-Re: Long time fail over when using QJM
Todd Lipcon 2013-08-29, 16:53
If you're seeing those log messages, the SBN was already active at that
time. It only logs that message when successfully writing transactions. So,
the failover must have already completed before the logs you're looking at.
On Thu, Aug 29, 2013 at 1:18 AM, Mickey <[EMAIL PROTECTED]> wrote:
> Hi, all
> I tried to test the QJM HA and it always works good.
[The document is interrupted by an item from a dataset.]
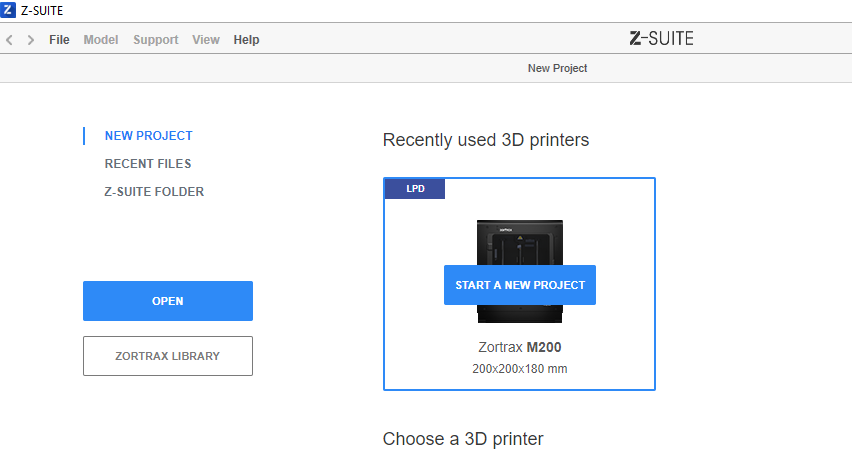Select NEW PROJECT in the sidebar
This screenshot has width=852, height=464.
(x=148, y=136)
But, yestoday I met
> an quite long time fail over with QJM. The test is base on the CDH4.3.0.
> The attachment is the standby namenode and the journalnode 's logs.
> The network cable on active namenode(also a datanode) was pulled out at
> about 07:24. From the standby-namenode log I found log like this:
> 2013-08-28 07:24:51,122 INFO
> org.apache.hadoop.hdfs.server.namenode.FSEditLog: Number of transactions: 1
> Total time for transactions(ms): 1Number of transactions batched in Syncs:
> 0 Number of syncs: 0 SyncTimes(ms): 0 41 42
> 2013-08-28 07:36:14,028 INFO
> org.apache.hadoop.hdfs.server.namenode.FSEditLog: Number of transactions:
> 32 Total time for transactions(ms): 3Number of transactions batched in
> Syncs: 0 Number of syncs: 1 SyncTimes(ms): 9 49 46
> The information seems regular. The problem is that between the 2 lines
> there's no log in 12 minutes. There is no long gc happened. It seems the
> code blocked somewhere. Unfortunately, I forgot to print the jstack info
> Hope for your response.
> Best regards,
Software Engineer, Cloudera